2019 | Week of October 7 | #1328

Years ago in Michigan my family was friends with Casey and Roberta Rost. Their children, two sons and a daughter, were all a few years older than I; so as teens and young adults we didn’t run together, but our parents did.  The Rost family had a summer home near where we lived and came to our church when they were up our way. I vividly recall many times my folks socialized with them at church, on the golf course and in each other’s homes. They were fun people who shared our faith and many of my folks’ interests.

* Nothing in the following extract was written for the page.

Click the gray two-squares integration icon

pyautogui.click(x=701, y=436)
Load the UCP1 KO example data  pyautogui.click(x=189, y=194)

I knew Casey owned some funeral homes in the Detroit area. And I knew son Tom was preparing to be involved with him in the business. I remember thinking many times that Christians were really the best people to own funeral homes because Christians, all things being equal, should be the best equipped to deal with grieving people with respect, compassion and real help during a difficult time.  I knew the Rost family well enough to know they exemplified true Christian faith in both their personal and in their public and professional lives. I had no doubt they treated everyone involved with decency and respect.

I hadn’t thought about the Rost family for a long time—since Casey came to visit my dad in late 2003 just before dad passed away.  And then sometime last year a lawsuit involving a Christian funeral home owner in Detroit caught my attention—and all these memories came together as I realized that it was Tom Rost, now owner of Harris Funeral Homes, who was being targeted by the LGBTQ crowd and who was standing up for what he believed. While I was surprised this was someone I knew, I wasn’t surprised Tom Rost was appropriately defending himself and his rights—on behalf of all of us.

This week Tom’s case will be argued before the US Supreme Court—and it is a very significant case. In fact, our organization is part of a friend-of-the-court brief in this case, supporting Tom and his funeral home.

Harris Funeral Homes has served grieving families in the Detroit area for more than 100 years. The organization has always maintained professional codes of dress and conduct to ensure that families focus on processing their grief rather than on the funeral home and its employees. That is why the funeral home prohibits flashy clothing and has a sex-specific dress code, consistent with industry standards and as federal law allows.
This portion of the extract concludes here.